Monte Paschi Launches Share Sale To Avoid State Rescue As Germany Warns Against Taxpayer Bailout
In a last ditch attempt to avoid a state bailout, on Monday Italy’s Monte Paschi will begin a share sale process as it aims to complete a capital raise of €5 billion ($5.2 billion) before Christmas, Bloomberg reported overnight. The bank will canvass institutional investor interest through Thursday, while the offer for retail investors will end on Wednesday. As the lender didn’t provide terms of the offer, the price and total number of shares to be sold will be determined based on investor demand and on the outcome of the separate debt-to-equity swap which started last week.
The bank’s CEO Marco Morelli, who took over in September, is scrambling to find financial backers in his effort to clean up the bank’s balance sheet which continues to corrode under the weight of rising non-performing loans.
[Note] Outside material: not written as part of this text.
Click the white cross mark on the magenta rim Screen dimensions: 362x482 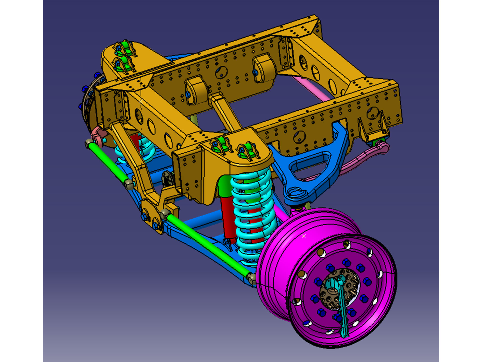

A failure to recatpialize the bank would be a blow to Italy’s sputtering efforts to revive a banking industry that’s burdened with about €360 billion in troubled loans, dragging down the economy by limiting lending.
In the share sale, Bloomberg notes that 35% will be offered to individual investors and 65% to institutional investors, including potential anchor investors such as Qatar whose interest in a private bank bailout dwindled following the unexpected outcome of the Renzi constitutional referendum. As part of the rights offering, existing shareholders will be offered a chance to buy 30% of the offering reserved for retail investors before the sale is open to others.
The lender last week extended a debt-for-equity swap, one of the three main components of the bank’s capital-raising plan. The bank also plans a cash infusion from anchor investors and a share sale. Some more details:
The offer, involving the exchange of about 4.5 billion euros of Tier 1 and Tier 2 securities, is set to end at 2 p.m. on Wednesday. Monte Paschi, facing a Dec. 31 deadline to complete the fundraising, also will promote an exchange on 1 billion euros of hybrid securities issued in 2008 known as FRESH at 23.2 percent of face value, the lender said in a filing on its website.
In the previous swap offer, bondholders have already agreed to exchange about 1.02 billion euros for shares.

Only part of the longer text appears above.